[Stored data entries]
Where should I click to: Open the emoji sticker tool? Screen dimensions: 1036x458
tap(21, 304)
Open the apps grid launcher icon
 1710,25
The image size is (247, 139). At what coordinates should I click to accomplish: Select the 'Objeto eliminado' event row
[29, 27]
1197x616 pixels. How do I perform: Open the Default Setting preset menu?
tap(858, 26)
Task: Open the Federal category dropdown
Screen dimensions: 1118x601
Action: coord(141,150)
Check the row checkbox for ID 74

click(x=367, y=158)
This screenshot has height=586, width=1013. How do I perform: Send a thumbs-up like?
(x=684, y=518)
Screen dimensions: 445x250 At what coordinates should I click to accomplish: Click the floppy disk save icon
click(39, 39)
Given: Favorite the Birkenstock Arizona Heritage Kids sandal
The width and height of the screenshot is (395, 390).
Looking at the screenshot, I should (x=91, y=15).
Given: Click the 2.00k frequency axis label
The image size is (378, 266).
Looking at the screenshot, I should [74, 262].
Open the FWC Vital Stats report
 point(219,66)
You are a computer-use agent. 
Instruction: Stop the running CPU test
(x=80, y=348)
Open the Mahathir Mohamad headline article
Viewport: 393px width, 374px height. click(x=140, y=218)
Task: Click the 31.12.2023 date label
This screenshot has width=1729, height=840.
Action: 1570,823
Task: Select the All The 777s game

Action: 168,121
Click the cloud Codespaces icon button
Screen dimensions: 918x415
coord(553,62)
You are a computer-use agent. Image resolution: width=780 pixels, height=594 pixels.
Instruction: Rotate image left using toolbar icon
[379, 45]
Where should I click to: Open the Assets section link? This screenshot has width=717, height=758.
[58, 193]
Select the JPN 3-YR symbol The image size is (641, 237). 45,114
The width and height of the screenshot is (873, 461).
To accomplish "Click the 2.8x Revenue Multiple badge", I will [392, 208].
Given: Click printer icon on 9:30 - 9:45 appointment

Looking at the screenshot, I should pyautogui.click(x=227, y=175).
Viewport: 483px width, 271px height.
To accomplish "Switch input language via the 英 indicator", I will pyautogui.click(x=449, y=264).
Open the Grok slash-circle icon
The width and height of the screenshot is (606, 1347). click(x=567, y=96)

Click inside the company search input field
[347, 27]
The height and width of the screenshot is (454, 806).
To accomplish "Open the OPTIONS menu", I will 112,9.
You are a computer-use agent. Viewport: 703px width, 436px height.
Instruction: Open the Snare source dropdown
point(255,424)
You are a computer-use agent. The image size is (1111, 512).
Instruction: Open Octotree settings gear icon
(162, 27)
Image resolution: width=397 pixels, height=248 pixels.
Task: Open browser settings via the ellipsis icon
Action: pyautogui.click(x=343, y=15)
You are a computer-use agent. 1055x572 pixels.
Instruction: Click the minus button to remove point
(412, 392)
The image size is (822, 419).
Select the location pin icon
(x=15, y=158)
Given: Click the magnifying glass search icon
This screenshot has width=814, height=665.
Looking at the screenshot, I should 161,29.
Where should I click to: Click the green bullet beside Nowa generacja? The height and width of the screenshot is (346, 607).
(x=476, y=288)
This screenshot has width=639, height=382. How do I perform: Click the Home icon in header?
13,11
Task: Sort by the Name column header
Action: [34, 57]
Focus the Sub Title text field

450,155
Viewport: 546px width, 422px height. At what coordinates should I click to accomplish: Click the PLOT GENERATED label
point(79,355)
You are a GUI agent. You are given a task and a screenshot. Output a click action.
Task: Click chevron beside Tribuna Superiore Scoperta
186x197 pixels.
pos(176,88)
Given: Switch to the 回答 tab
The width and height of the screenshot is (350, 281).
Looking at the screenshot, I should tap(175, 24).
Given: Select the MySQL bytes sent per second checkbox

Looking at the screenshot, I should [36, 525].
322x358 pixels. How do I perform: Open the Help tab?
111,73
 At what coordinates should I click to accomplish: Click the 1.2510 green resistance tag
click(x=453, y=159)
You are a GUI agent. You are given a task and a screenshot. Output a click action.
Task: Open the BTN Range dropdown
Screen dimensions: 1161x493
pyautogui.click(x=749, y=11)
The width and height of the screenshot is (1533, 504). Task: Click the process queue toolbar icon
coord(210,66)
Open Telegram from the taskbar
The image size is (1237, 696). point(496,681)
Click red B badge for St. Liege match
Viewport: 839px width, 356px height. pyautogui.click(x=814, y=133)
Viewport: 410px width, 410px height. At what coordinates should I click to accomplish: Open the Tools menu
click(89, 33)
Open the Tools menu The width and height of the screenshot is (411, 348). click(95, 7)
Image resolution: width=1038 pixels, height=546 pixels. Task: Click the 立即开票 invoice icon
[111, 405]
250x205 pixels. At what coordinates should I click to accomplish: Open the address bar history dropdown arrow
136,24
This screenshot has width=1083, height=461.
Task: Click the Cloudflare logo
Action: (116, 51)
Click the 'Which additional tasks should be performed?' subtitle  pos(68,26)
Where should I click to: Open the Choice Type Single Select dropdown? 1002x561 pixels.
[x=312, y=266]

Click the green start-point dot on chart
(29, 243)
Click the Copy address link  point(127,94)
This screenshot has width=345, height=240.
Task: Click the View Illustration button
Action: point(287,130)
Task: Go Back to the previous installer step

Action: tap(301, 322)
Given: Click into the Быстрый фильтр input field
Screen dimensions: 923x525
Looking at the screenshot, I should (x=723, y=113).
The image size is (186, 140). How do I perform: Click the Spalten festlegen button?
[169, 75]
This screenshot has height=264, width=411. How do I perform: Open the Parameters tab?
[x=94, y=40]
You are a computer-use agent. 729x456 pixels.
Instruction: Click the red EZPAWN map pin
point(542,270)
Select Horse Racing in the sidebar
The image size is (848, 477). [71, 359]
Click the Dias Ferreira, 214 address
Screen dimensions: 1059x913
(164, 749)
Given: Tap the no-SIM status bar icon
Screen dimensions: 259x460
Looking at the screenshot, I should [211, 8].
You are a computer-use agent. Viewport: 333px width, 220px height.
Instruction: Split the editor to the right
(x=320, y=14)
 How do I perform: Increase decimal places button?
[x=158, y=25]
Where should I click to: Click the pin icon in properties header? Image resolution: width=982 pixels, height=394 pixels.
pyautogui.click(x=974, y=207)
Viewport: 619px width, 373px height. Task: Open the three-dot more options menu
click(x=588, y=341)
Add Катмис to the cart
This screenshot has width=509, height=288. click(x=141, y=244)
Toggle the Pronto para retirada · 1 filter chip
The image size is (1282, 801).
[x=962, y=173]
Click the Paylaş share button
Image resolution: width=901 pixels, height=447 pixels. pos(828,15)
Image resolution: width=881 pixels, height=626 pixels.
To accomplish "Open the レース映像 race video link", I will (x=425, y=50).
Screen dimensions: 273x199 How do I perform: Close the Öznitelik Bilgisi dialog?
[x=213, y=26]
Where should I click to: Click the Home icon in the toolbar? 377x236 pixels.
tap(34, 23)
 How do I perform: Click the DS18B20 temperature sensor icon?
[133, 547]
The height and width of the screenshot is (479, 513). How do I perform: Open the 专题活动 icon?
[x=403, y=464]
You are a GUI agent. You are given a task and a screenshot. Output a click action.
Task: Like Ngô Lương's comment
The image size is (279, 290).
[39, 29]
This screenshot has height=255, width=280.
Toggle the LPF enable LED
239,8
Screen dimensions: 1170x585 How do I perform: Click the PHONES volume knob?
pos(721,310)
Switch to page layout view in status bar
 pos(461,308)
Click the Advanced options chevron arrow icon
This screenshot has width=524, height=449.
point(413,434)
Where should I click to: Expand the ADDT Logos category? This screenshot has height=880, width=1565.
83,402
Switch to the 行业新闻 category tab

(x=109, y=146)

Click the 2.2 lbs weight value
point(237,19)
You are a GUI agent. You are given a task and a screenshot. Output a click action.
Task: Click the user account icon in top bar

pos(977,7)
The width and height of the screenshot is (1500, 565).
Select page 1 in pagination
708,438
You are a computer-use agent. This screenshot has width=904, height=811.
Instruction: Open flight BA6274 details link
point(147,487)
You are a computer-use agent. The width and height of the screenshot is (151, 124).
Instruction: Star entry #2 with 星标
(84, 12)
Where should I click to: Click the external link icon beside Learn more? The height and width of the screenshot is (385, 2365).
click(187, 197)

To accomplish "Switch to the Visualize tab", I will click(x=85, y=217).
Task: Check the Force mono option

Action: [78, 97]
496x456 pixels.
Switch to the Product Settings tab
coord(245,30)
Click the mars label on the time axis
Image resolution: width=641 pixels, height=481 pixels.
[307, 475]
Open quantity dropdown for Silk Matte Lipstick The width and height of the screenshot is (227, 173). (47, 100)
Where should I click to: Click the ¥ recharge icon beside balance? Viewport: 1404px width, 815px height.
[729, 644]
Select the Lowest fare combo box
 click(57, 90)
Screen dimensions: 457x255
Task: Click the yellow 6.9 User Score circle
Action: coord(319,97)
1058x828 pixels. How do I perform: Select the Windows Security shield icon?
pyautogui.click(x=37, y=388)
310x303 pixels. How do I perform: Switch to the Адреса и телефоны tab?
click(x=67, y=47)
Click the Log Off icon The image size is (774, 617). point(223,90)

- **Work task**: Write down how many lines in the data contain "chevron". Add nothing else.

- **Written reply**: 2